Portrait d'un hadzabe.

Chasseurs-cueilleurs perdus au nord de la Tanzanie, les Hadza entretiennent leurs traditions depuis plus de 10 000 ans. Sous la pression démographique des tribus voisines, ils sont aujourd’hui dépossédés de leurs terres ancestrales. Leur présence sur les rives du lac Eyasi, à l’est de la vallée du Grand Rift, remonterait à près de 40 000 ans. Leur langage, qui use de consonance à clics, ne s’apparente à aucun autre groupe linguistique.

N’ayant jamais voulu se convertir à l’agriculture ou à l’élevage, les Hadza tirent leur subsistance des ressources de la savane à acacias. Sur les mille Hadza qui vivent autour du lac Eyasi, seuls trois à quatre cents d'entre eux entretiennent encore le mode de vie de leurs ancêtres. Face à la civilisation moderne, ces chasseurs-cueilleurs ont adopté une position radicale : celle de ne pas s’associer au développement de l’agriculture. Les autres se familiarisent au monde moderne dans la douleur.

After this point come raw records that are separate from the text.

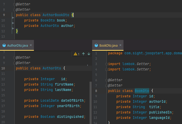Toggle fold marker at @Getter in BookDto

(x=107, y=80)
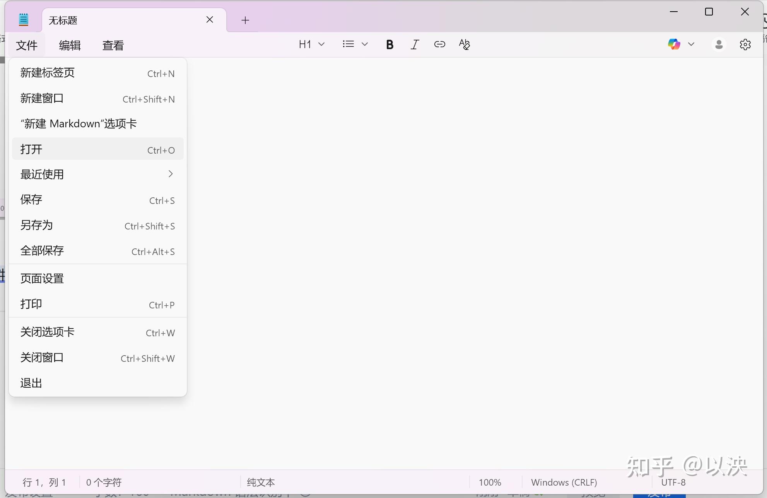Open the heading style dropdown
The height and width of the screenshot is (498, 767).
pos(322,44)
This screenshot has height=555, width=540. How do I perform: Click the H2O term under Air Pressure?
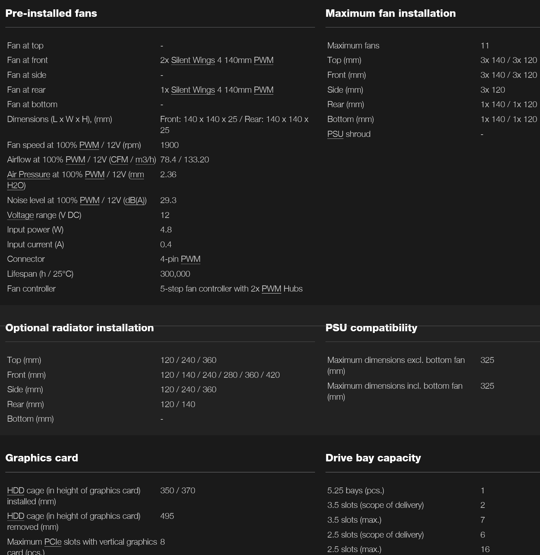tap(15, 186)
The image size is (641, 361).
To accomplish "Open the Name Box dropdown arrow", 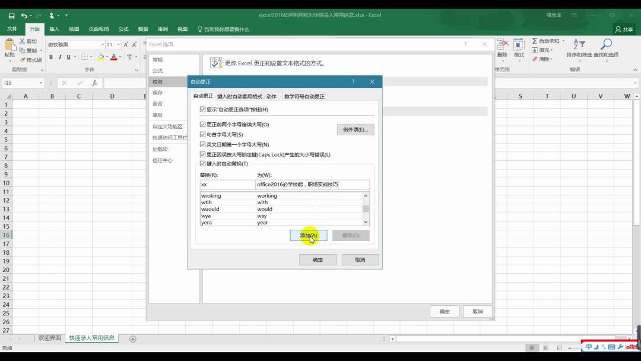I will [41, 83].
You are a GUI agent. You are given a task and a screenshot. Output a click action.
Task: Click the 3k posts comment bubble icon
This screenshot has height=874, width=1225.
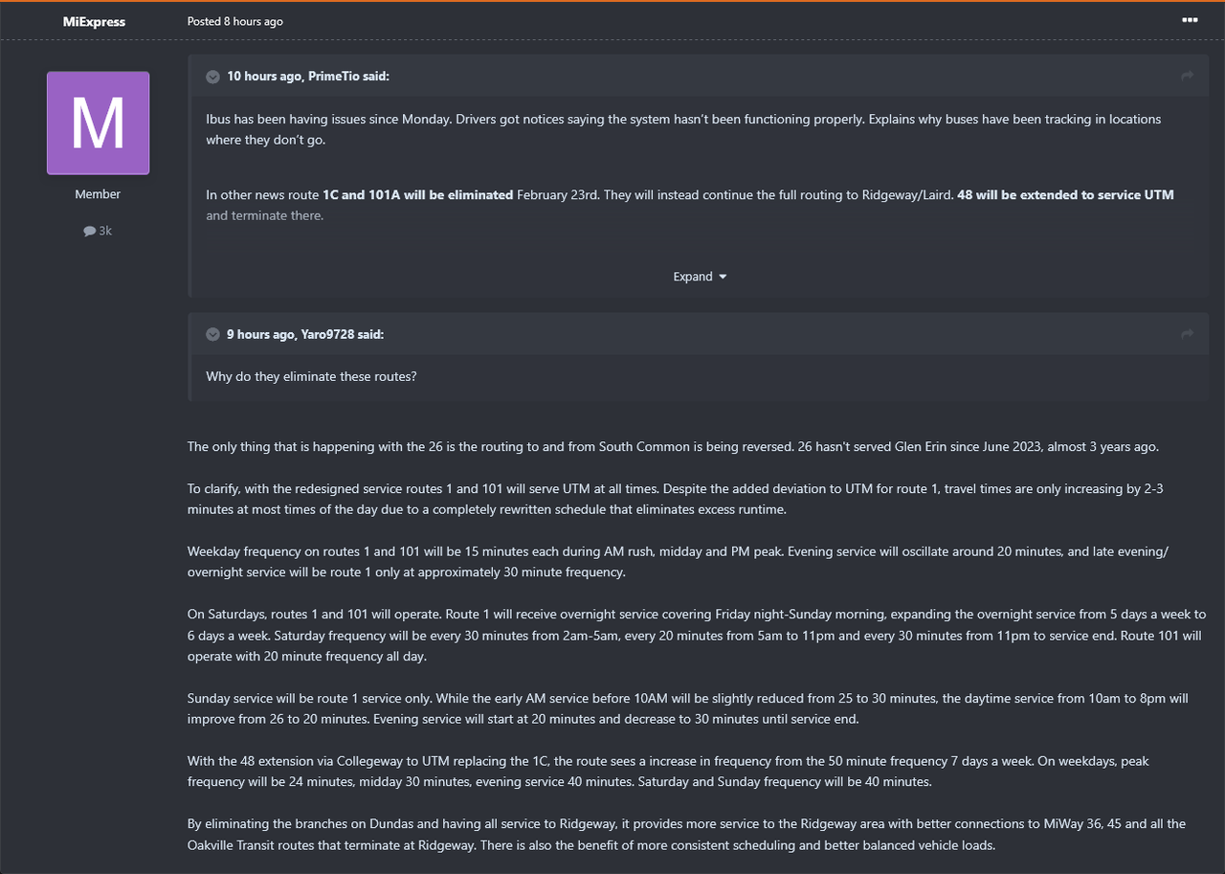pyautogui.click(x=89, y=231)
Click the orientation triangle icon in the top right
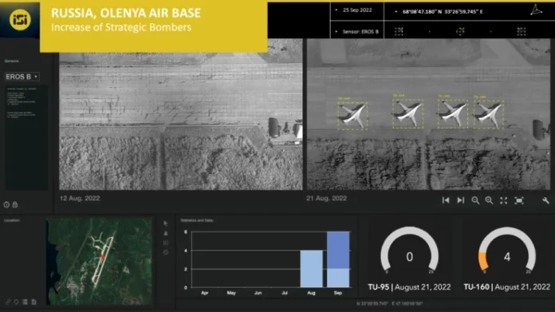 pos(536,10)
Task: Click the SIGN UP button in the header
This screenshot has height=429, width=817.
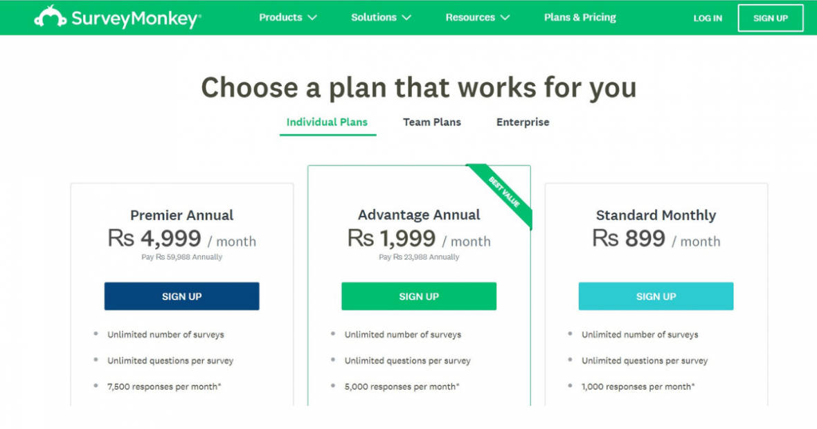Action: 770,19
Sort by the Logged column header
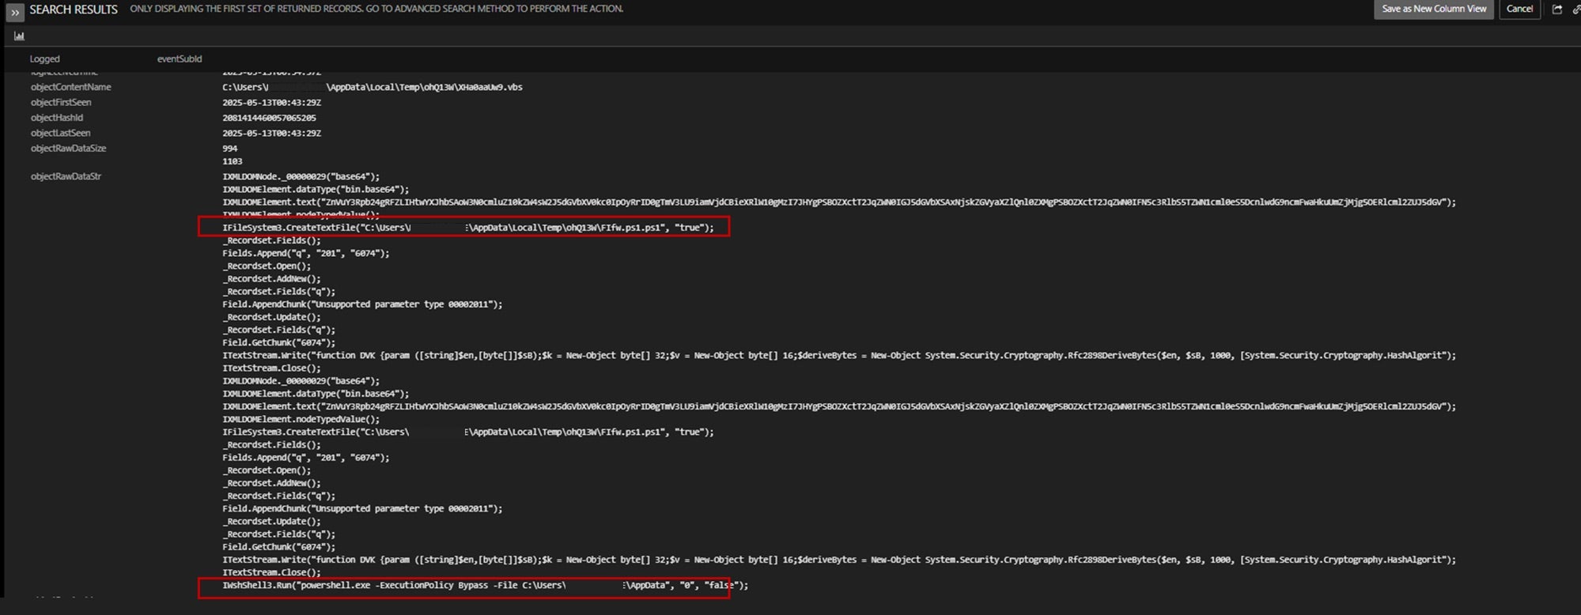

Employés comme ouvriers agricoles, ils développent une addiction à l’alcool. Ce fléau frappe également les groupes qui gravitent autour des villages pour se montrer aux touristes. Dans ces camps, le sida progresse de manière inquiétante.

Ce peuple nomade, dénué de toute structure politique, dans un pays tourné vers l’avenir et où l’agriculture mobilise près de 80 % de la population, peut-il encore défendre ses droits ?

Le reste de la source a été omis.